PROBLEMS AND TASKS:
(A) In the comment thread about narcissistic sisters, how long has the first commenter gone without contact with the sister?
(B) Reproduce word for word the stretch of the comment thread about narcissistic sisters from "I feel I have" through "life is peaceful.".
(C) In the comment thread about narcissistic sisters, which adjectives describe the sister and her husband in the sentence beginning "My older sister and her husband"?

GIVEN PASSAGE:
++++++++++++++++++++
I feel I have a narcissist Sister she has been vile to me on and off for years I'm 38 she's 35 I always forgive and try and work things out but then she does something again and again and she never properly apologise's It's always half hearted if she does she tells lies all the time. She tells people storys making out shes the victim It's like her world and the real world. We currently have nothing to do with each other due to her telling me she wants nothing to do with me after she fell out with my dad over an issue which is just a silly fall out. I hate not having contact with her as I have a lovely nephew but am glad I dont have to put up with her hate towards me any more it's been almost 2 months no contact and life is peaceful.

J. said...

I just need a place to vent so I am writing this. My older sister and her husband have been completely delusional, needy, self-absorbed individuals for over two decades. It has been a complete nightmare living in the same city with them. My sister is a narcissist, who played mind games with my parents throughout her marriage. Up until my mother died, my oldest sister was an extremely over-bearing, toxic, judgmental, and mostly self-serving leech. She constantly used my parents for physical work and worked them to the bone. She had absolutely no respect for boundaries or people's limits. No amount of help was good enough for her. She constantly demanded help and bitched until she'd get her way. My parents marriage went to hell because of her/her husband/and his family. Me being the youngest, I had to suffer through my parents dealing with her constantly. She brought out the absolute worst in my mom, who had mental and physical limitations. My Dad was caught in the middle of it all and helpless. She denies everything and is incredibly stubborn in understanding her influence on other people. It has now destroyed our family for the most part. I had no choice, but to cut her out of my life for good. My only regret is that I didn't do it much sooner.

OppressedNoLonger said...

To the commenter who calls themselves "fed up"
Wow.
No - YOU are the one who sounds 'cra-cra'

Bless your wisdom and patience, Anna Valerious.
++++++++++++++++++++
PROVIDED RECORDS:
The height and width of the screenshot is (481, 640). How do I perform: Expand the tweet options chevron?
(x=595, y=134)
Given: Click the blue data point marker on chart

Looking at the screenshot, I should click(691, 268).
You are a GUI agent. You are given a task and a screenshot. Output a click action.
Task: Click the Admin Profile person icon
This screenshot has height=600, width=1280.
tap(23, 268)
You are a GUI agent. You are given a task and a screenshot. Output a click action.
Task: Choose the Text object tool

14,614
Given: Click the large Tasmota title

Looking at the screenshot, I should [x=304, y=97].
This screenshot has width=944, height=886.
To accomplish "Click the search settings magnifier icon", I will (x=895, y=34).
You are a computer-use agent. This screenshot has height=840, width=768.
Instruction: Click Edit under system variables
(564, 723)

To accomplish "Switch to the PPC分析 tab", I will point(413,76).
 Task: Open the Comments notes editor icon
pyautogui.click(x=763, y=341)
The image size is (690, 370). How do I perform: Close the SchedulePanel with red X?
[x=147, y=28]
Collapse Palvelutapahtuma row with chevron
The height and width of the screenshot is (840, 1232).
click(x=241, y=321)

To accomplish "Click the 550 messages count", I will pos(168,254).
++++++++++++++++++++
RESULTS FOR EACH TASK:
(A) Almost two months.

(B)
I feel I have a narcissist Sister she has been vile to me on and off for years I'm 38 she's 35 I always forgive and try and work things out but then she does something again and again and she never properly apologise's It's always half hearted if she does she tells lies all the time. She tells people storys making out shes the victim It's like her world and the real world. We currently have nothing to do with each other due to her telling me she wants nothing to do with me after she fell out with my dad over an issue which is just a silly fall out. I hate not having contact with her as I have a lovely nephew but am glad I dont have to put up with her hate towards me any more it's been almost 2 months no contact and life is peaceful.

(C) delusional, needy, self-absorbed